Primer puesto | Categoría juvenil
En el último rincón del mundo, donde los mapas terminan y el viento no obedece, existía un pueblo que vivía dentro de una jaula invisible. Nadie podía salir, pero nadie lo notaba, porque los barrotes no eran de hierro: eran días repetidos. Cada mañana, el sol se alzaba igual que ayer. El pan olía igual. Los perros ladraban a la misma hora. La lluvia, si caía, mojaba las mismas piedras. Y así, la vida transcurría como un disco rayado. Solo una niña, Iru, sentía que algo estaba mal.
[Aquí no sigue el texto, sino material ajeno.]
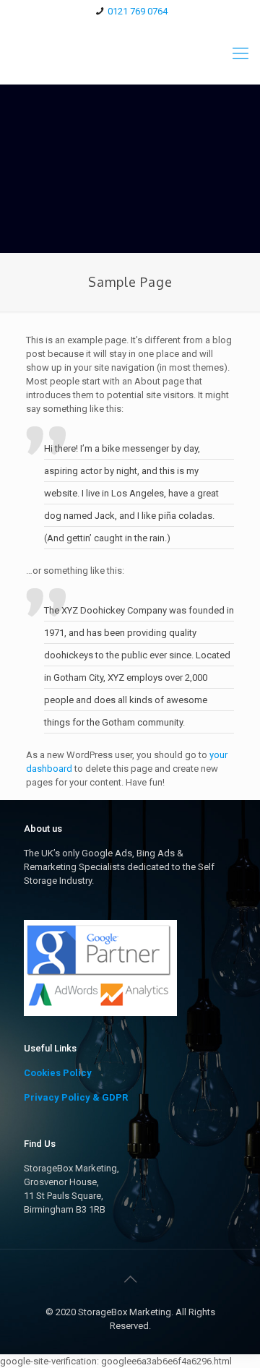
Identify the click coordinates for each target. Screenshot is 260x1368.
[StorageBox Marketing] (130, 53)
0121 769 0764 (138, 11)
Tenía ocho años y un cuaderno donde anotaba lo que veía. «El gato cruzó laplaza otra vez». «La señora volvió a caer en el mismo charco». «Mamá olvidó mi cumpleaños… Otra vez». Una noche, al cerrar los ojos, escuchó una voz en su almohada:
—Tú ves lo que otros no. ¿Quieres salir?
Iru no respondió. Solo apretó el cuaderno contra el pecho. Al día siguiente, siguió anotando.
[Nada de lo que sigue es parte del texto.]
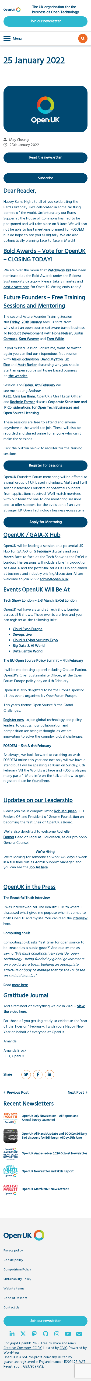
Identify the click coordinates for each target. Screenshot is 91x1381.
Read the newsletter (45, 158)
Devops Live (22, 635)
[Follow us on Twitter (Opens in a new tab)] (23, 1334)
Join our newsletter (46, 21)
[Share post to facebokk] (37, 1074)
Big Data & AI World (29, 646)
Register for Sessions (45, 466)
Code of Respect (16, 1298)
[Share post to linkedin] (49, 1074)
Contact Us (11, 1307)
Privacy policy (13, 1250)
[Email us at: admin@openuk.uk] (79, 1334)
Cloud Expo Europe (27, 629)
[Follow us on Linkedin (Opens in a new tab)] (11, 1334)
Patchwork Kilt (59, 270)
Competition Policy (17, 1269)
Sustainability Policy (17, 1279)
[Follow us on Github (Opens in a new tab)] (45, 1334)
—Tienes que decidir —insistió la voz la tercera noche—.
Los días no van a cambiar solos.
—¿Qué hay afuera? —preguntó Iru por fin.
—Nada. Todo. Lo que construyas. Pero deberás perder todo lo que conoces.
Iru pensó en su madre que, aunque repetía gestos, aún le acariciaba el pelo antes de dormir. Pensó en la plaza, en su gato de dibujos, en el pan caliente. ¿Y si afuera no había pan? Pero algo dentro de ella ardía.
La cuarta noche, escribió: «Sí». El techo desapareció. Un viento sin tiempo barrió su casa. La gente dormía sin notar cómo el cielo se agrietaba y se deshacía como papel mojado. Iru se elevó, con su cuaderno en brazos, atravesando los días como si rompiera paredes de cristal. Despertó en una colina extraña. No había casas. Ni gente. Solo el sonido de hojas nuevas bailando. Su cuaderno estaba en blanco. Escribió: «Un árbol que da sombra y cuenta historias». Y el árbol creció. Escribió: «Un río que canta». Y el agua comenzó a fluir, murmurando su nombre. Iru no volvió a ver su viejo mundo. Pero cada noche escribía un poco más. Su aldea crecía, libre, viva. Y dicen que, si escuchas con atención cuando el viento cambia de rumbo, puedes oír la voz de una niña que una vez decidió romper los barrotes del tiempo.